Hi, I’m struggling to understand why the choice of 32 output layer neurons and what exactly is represented in each neuron? Also, how do we know that the output layers for the user and movie models line up across those 32?

I am not familiar with this course but the output should match the classes that you want to detect!

I guess I’m wondering where and how that’s determined when the input model has fewer than 32 input features.

Are you referring to this?

But it’s a good question, I’m working through the details to see if I understand how this specific lab is implemented. There appear to be some key items in the model that are not explained very clearly in the lab.

Exactly. The users model has 14 features and the items/movies model has 16 features. Both models have 32 outputs and are then dot-product combined. I don’t understand where the 32 comes from or what each output represents for either model (other than perhaps the 14 genres).
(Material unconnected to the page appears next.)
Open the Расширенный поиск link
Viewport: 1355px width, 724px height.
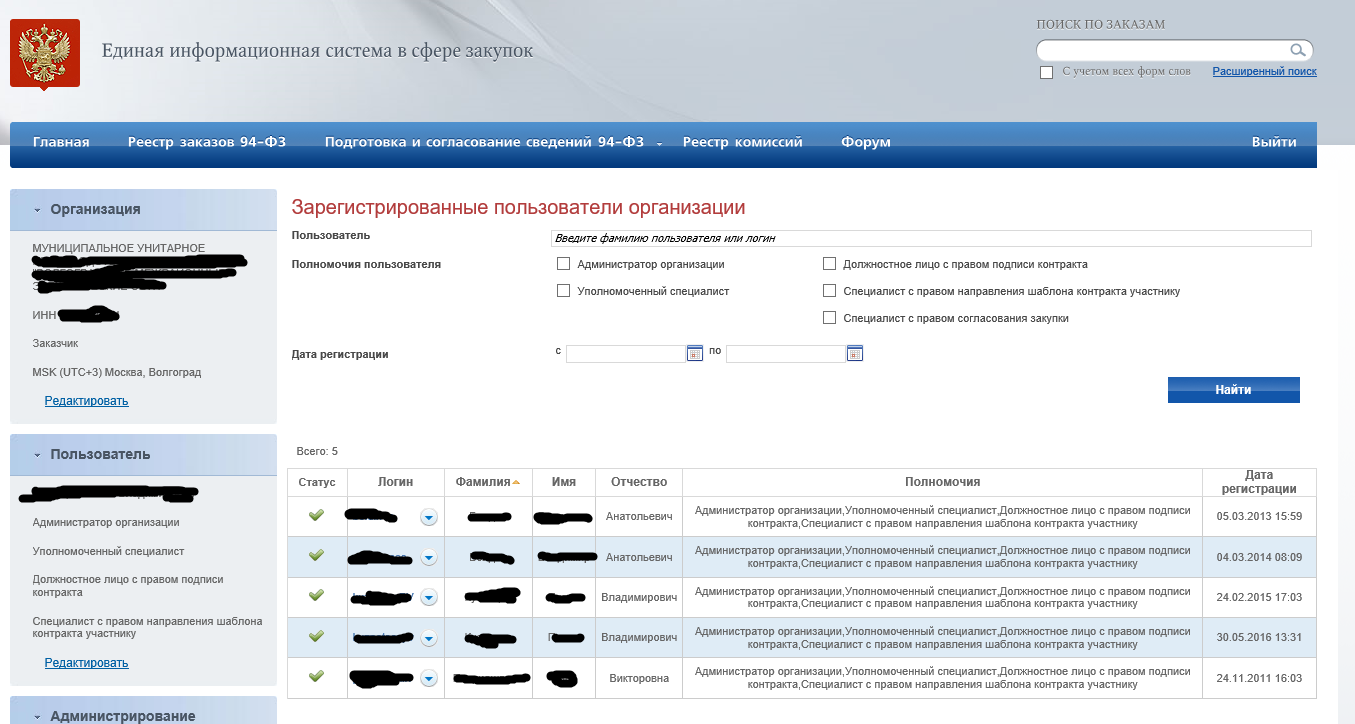[x=1265, y=71]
Since they are combined via a dot product, the outputs for both models must align on some consistent configuration, otherwise wouldn’t we just be dot-producting arbitrary numbers together?

The 14 user features are genres as are 14 of the 16 features in the movies model (and ordered the same way), so that seems to account for at least 14 of the 32 outputs.

I feel like there’s a key bit of information I’m missing here somewhere.

In general the numbers of output units from an NN does not have to equal the number of input features. They’re independent.

Say you were trying to predict the current temperature, and you had 20 different types of measurements in the data set (location, humidity, cloud cover, day of the year, time of day, etc…)

That would be 20 inputs and 1 output.

Ok, fair statement and I understand your point. But in that scenario you’d also have a single target, temperature, that would be part of your training data. In this case there are 32 outputs for both models and I have no idea what they are or why we have 32 of them. :-/

I agree, and that’s what I’m looking into.

At least the final output is a single number (a prediction) because of the dot-product of the 32 value output vectors from the user and movie models. So at least that part makes sense.

I’m starting to think that the 32 is a somewhat arbitrary choice to drive precision. Though they are the output layers of two independent models, you could kind of also think of them as being hidden layers one step before getting the single final output. In that sense, perhaps they’re no different than the 256 or 128 neuron hidden layers.

That’s entirely possible.

Hello @as75

You may consider it as 32 latent factors are configured to represent an item or an user. If it was set to 1 instead, then each user would have been represented by just one value which might not be enough to differentiate an user from another user. Two users might be similar in one latent aspect but different in another, which means that we need a representation richer than just 1-dimension.

They are latent because we can’t interpret them but, in reality, we know that we can’t describe the diversity with just one dimension, can we?

Ofcourse precision matters, and a good representation should drive the precision?

Cheers,

Raymond